Northlander’s train service was discontinued in 2012 by the then-Liberal government, who said it was too expensive to subsidize. Opposition parties pointed out at the time that transit systems in the Toronto area also depend on government subsidies, arguing that essential transportation in the north should be no different.

The Tories announced a few weeks ago that $75 million had been earmarked for the restoration of the Northlander, aiming to resume by the middle of this decade.

Ontario New Democrats have also pledged to bring Northlander back if elected to form a government.

After hosting a Mother’s Day event with candidates in the Waterloo region on Sunday, NDP leader Andrea Horwath noted that her party had opposed the closure of the train service. She pointed out that Mr. Ford had broken his 2018 election promise to reinstate it. “It’s not new. It was a broken promise,” she says.

Ms Horwath says Northern Ontario has waited a long time for infrastructure improvements not delivered by previous governments.

Provincial Liberals have also criticized the Ford administration for failing to deliver on its previous promise to the Northlander, saying in an emailed statement that the Tory leader “must not congratulate himself for repeating old pledges that have not been kept.” “.

The party said Tuesday it would reveal more details about its strategy for Northern Ontario, including rebuilding Highway 101 in Timmins and widening Highway 17 from Kenora to the border with Manitoba.

The Liberals also said they would restore service on the Northlander from Toronto to North Bay within two years and plan passenger train journeys north, including extending the Polar Bear Express south to Timmins.

The Ontario Green Party has also pledged to fund the restoration and improvement of the Northlander.

Highway 101 was also featured in Ford’s announcement on Sunday. The conservative leader has pledged to invest $74 million to rebuild the highway through the city, describing it as a major thoroughfare for the region’s mining and forestry sectors.

Mr. Ford was asked if this highway investment promise would still hold up if he was re-elected Premier of Ontario, but the local Conservative candidate failed to win in Timmins. The Progressive Conservative leader did not answer the question directly, but did emphasize his party’s determination to elect the candidate George Pirie, the current mayor of Timmins.

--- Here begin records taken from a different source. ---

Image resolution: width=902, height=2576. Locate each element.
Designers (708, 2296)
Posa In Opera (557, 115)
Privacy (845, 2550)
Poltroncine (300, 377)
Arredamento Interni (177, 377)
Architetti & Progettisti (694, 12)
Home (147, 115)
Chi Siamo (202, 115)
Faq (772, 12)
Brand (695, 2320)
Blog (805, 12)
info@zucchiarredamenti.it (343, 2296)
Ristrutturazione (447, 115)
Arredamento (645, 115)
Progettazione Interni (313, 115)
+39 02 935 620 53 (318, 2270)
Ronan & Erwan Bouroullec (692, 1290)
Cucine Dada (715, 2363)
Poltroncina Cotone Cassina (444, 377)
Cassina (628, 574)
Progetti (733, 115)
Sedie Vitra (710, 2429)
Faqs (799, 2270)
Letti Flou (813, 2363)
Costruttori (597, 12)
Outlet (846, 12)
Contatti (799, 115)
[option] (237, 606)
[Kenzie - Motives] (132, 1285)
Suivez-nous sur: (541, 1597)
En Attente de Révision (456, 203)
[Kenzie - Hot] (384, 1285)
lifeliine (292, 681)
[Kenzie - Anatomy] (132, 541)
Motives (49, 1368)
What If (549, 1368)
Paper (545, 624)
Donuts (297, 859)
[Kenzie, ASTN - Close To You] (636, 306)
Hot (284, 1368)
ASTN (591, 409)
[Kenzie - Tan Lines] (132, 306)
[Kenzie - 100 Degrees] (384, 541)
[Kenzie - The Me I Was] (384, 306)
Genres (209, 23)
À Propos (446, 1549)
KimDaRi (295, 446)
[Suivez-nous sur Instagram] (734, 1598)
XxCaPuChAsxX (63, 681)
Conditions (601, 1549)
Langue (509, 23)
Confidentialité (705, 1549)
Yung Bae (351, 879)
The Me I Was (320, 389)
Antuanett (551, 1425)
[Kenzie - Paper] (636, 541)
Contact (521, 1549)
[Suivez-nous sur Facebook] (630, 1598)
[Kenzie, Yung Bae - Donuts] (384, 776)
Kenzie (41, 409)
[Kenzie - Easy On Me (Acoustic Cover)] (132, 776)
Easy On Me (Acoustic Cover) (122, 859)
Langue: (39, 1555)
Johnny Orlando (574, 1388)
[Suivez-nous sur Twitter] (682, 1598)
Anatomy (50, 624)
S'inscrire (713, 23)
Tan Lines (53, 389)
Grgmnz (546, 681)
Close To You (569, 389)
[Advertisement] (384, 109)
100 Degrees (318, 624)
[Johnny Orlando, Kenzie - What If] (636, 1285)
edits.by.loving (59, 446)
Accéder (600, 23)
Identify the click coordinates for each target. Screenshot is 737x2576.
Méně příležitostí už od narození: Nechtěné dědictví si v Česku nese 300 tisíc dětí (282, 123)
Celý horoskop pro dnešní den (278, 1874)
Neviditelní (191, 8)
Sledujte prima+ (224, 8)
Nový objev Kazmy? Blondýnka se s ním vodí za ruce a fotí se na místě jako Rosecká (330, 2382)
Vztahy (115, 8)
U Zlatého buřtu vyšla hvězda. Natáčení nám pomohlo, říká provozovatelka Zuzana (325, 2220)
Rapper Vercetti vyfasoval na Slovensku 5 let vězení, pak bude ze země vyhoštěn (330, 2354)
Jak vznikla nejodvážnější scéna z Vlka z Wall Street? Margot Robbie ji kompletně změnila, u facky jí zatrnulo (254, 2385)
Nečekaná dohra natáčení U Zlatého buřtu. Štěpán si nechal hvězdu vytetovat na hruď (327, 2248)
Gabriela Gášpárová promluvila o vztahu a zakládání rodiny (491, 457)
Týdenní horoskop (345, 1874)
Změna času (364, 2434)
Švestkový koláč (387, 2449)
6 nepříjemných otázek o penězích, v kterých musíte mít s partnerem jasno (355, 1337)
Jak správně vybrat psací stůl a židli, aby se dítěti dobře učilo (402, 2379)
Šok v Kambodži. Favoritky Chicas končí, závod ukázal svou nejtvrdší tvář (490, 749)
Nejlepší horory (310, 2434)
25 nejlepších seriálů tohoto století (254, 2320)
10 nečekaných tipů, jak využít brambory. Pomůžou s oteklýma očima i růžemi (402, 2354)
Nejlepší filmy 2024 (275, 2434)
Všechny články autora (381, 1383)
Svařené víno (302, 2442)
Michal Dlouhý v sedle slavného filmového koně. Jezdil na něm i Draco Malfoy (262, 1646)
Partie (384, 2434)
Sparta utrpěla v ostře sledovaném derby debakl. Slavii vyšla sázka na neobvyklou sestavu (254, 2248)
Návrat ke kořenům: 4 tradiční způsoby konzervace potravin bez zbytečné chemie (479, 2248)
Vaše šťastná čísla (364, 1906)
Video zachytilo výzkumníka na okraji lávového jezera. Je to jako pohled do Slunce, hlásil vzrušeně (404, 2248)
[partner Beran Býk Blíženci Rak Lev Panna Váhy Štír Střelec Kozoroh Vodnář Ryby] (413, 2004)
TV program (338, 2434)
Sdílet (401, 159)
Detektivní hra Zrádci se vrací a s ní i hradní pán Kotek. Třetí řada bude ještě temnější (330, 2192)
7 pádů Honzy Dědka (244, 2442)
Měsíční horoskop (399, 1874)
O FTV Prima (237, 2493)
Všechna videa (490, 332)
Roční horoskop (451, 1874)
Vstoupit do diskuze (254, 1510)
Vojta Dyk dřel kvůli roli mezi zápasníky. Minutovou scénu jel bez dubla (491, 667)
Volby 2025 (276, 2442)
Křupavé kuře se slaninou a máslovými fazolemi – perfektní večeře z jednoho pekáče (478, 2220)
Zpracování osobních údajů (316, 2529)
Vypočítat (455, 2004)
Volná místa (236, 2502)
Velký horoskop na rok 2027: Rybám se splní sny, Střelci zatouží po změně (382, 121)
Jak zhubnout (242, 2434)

He is the first party leader to head north after the campaign’s launch this month, but all major party leaders are expected to travel to the region this week for a debate on northern provincial issues.

Ms Horwath set out on a northern campaign tour on Sunday, with stops planned in Sudbury and North Bay. She said community access to health services would be high on the NDP’s platform priorities for the region.

Mr Ford was the only major party leader to have an official campaign shutdown for Sunday

Ms Horwath made no new pledges during her stop in the Cambridge constituency, one of many where the NDP came close to winning the 2018 election and which the party hopes to win this time around.

Belinda Karahalios won the Cambridge constituency in the latest Progressive Conservatives election but was kicked out of the caucus after voting against COVID-19 public health measures.

Liberal leader Steven Del Duca was set to take a break on Sunday.